A Fund may sell or effect a closing purchase transaction to realize a profit on an outstanding put option it has written or to prevent an underlying security from being put. In the case of an OTC put option, the Fund may be able to negotiate a termination. A Fund will realize a profit or loss from a sale, a termination or a closing purchase transaction if the cost of the transaction is less than the premium received from writing the option. As described above, for writing covered calls, any and all such profits described herein from writing puts are considered short-term gains for U.S. federal tax purposes, and, when distributed by a Fund, are taxable as ordinary income.
When a Fund purchases a put, it pays a premium and has the right to sell the underlying investment to a seller of a corresponding put on the same investment during the put period at a fixed exercise price (or, if cash settled, to receive a cash payment equal to the intrinsic profit). Buying a put on an investment a Fund owns enables the Fund to protect itself during the put period against a decline in the value of the underlying investment below the exercise price by selling such underlying investment at the exercise price to a seller of a corresponding put. If the market price of the underlying investment is equal to or above the exercise price and as a result the put is not exercised or resold, the put will become worthless at its expiration date, and a Fund will lose its premium payment and the right to sell the underlying investment pursuant to the put. The put may, however, be sold prior to expiration (whether or not at a profit). A long put option is often used as a hedge against depreciation in the value of securities held by a Fund.

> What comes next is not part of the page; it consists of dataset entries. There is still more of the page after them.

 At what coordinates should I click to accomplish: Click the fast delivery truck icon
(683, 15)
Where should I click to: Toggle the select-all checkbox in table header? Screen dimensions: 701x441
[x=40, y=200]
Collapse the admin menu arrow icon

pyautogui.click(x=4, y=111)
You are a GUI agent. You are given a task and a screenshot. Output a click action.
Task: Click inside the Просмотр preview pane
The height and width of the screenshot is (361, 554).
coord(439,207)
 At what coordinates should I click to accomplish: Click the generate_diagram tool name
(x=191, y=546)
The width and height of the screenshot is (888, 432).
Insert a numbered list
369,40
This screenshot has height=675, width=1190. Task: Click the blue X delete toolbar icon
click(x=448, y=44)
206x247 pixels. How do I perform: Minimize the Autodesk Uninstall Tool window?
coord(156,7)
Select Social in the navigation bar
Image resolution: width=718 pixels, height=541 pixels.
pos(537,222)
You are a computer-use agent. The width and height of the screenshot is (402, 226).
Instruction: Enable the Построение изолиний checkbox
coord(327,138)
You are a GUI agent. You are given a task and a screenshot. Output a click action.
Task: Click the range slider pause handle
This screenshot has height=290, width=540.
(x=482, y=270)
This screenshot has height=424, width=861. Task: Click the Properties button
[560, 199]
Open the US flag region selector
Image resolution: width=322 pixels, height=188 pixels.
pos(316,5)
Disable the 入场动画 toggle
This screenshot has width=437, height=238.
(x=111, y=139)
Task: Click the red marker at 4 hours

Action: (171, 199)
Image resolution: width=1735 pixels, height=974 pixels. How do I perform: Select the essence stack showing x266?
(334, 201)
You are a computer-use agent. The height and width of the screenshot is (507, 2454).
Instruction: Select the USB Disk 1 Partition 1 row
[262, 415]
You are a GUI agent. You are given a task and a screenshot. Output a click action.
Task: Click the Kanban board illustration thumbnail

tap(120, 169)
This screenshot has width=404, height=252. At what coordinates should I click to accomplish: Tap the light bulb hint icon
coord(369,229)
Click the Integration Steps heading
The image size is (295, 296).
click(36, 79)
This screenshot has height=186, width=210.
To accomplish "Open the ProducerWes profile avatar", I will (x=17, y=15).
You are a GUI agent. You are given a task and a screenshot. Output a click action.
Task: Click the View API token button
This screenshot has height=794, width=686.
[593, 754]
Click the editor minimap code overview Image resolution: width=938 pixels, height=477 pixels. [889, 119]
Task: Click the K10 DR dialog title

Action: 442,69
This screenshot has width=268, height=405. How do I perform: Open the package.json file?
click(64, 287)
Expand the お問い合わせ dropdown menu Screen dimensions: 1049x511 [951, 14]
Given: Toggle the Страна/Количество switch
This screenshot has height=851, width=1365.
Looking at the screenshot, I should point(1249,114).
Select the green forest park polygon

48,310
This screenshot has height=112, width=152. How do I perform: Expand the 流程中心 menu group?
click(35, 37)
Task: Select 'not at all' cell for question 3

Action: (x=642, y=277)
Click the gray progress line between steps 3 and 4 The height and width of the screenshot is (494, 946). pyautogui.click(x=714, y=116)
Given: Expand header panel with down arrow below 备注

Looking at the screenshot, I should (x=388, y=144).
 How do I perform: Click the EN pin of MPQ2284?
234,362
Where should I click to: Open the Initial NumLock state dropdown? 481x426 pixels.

Buying a put on an investment a Fund does not own permits the Fund either to resell the put or buy the underlying investment and sell it at the exercise price. The resale price of the put generally will vary inversely with the price of the underlying investment. If the market price of the underlying investment is above the exercise price and as a result the put is not exercised, the put will become worthless on its expiration date. In the event of a decline in the stock or bond markets, a Fund could exercise or sell the put at a profit to attempt to offset some or all of its loss on its portfolio securities. Purchased puts are not treated as derivatives or senior securities for purposes of Section 18 and are not subject to VaR limits under Rule 18f-4.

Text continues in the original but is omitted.